Supplied records:
● ● ● ● ●
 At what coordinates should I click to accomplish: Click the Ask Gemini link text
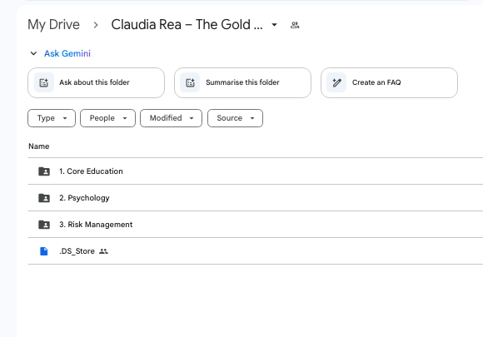click(x=67, y=53)
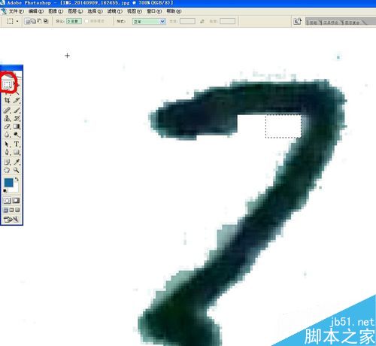Switch to Quick Mask mode
This screenshot has height=346, width=376.
coord(16,201)
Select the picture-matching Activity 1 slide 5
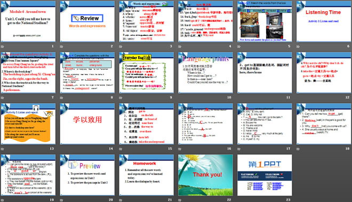Image resolution: width=352 pixels, height=202 pixels. click(x=265, y=21)
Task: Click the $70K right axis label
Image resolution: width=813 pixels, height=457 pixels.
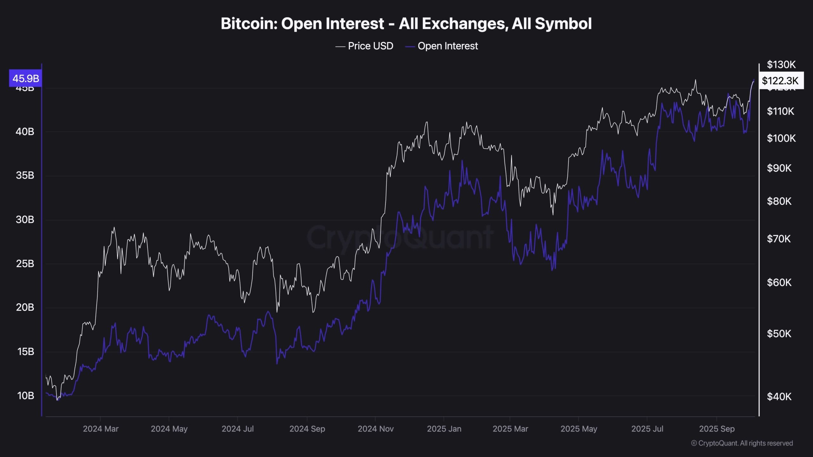Action: [779, 239]
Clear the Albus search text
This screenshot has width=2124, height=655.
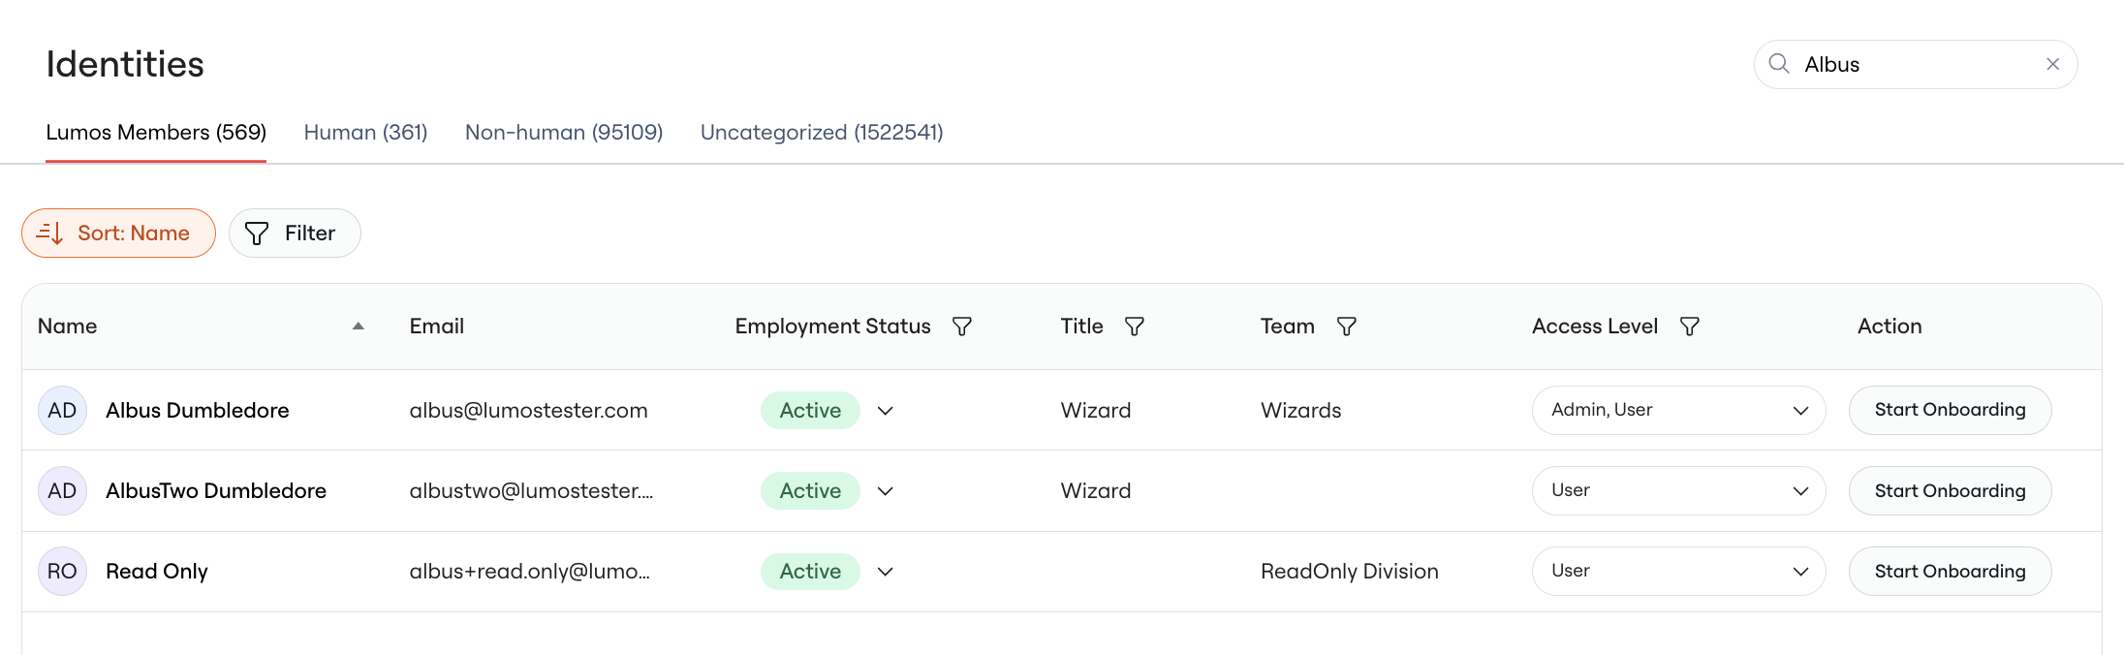(x=2052, y=64)
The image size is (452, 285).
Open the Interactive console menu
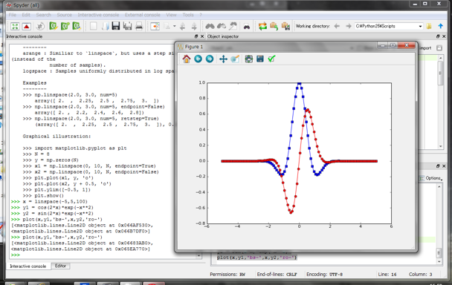tap(98, 15)
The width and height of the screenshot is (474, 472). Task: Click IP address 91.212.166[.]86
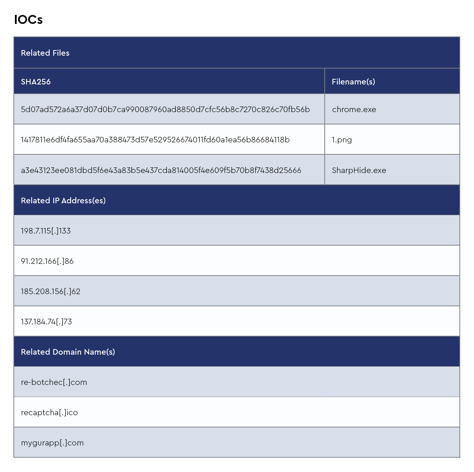tap(47, 261)
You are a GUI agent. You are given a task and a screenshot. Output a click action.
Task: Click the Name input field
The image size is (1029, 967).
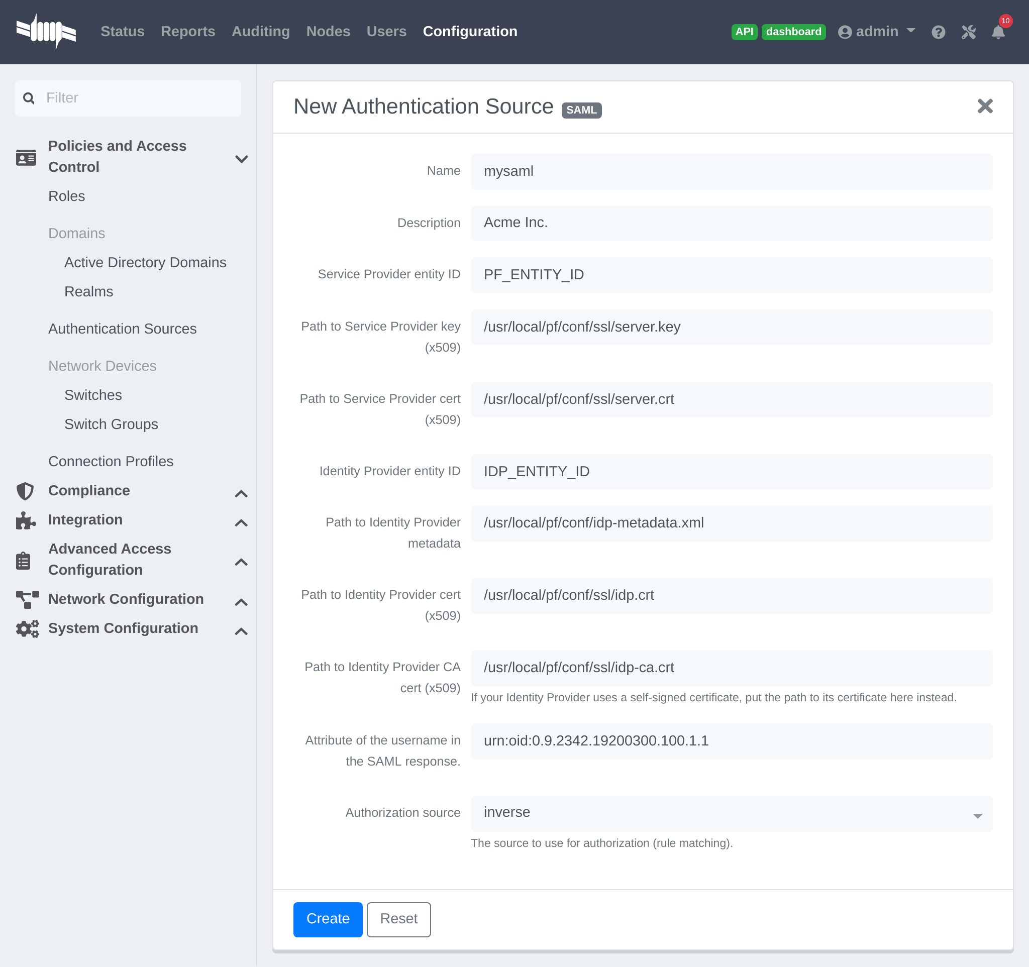731,171
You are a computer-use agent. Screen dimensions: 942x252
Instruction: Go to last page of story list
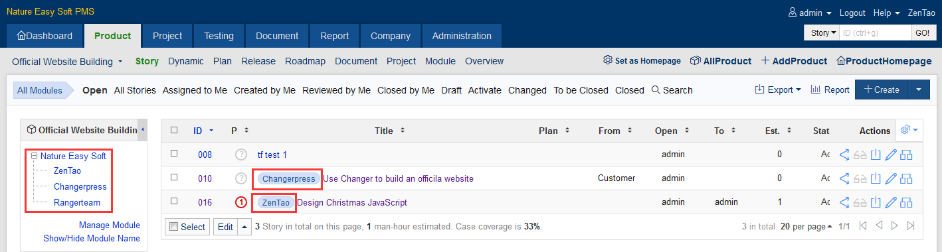pyautogui.click(x=911, y=226)
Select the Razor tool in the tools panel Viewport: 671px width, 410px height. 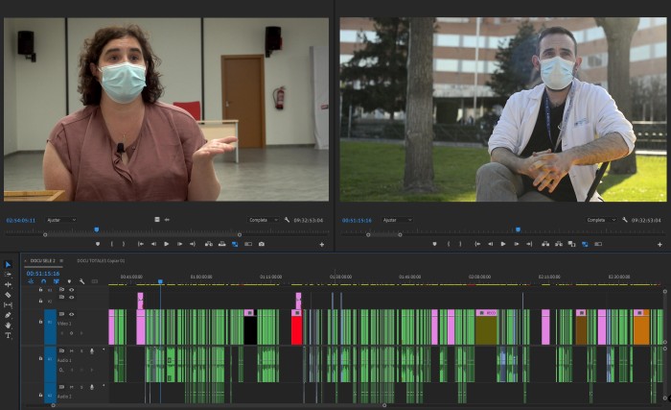[x=8, y=295]
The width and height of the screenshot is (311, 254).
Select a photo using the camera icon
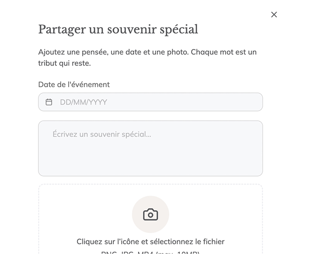[x=150, y=215]
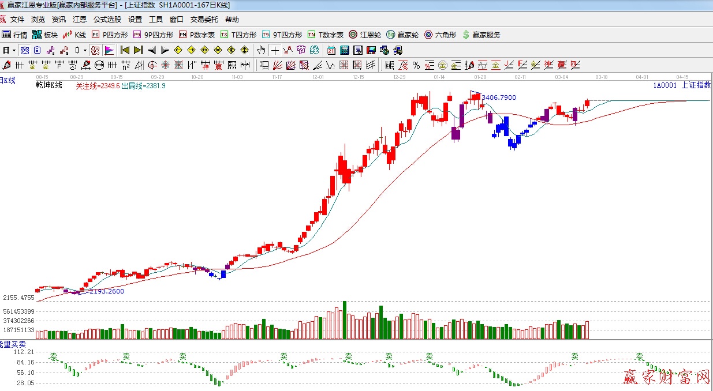Jump to the first bar with skip-to-start arrow
This screenshot has height=391, width=713.
click(125, 50)
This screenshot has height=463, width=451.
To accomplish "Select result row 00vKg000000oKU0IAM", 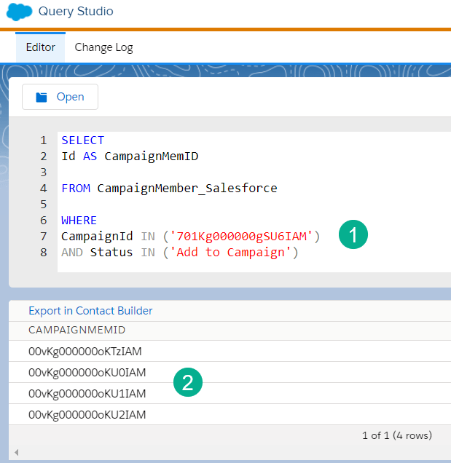I will pos(87,373).
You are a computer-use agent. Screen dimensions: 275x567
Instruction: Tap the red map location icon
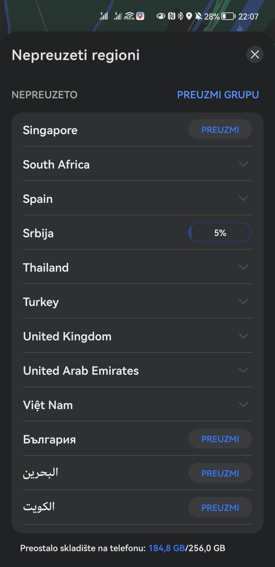point(139,16)
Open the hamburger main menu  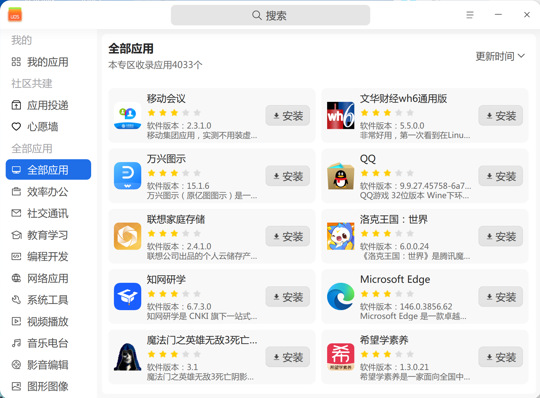[470, 15]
● ● ● ● ●
Description of the task:
From the records above, determine how many lines hold "dimensions" and give only that number.

Solution below:
2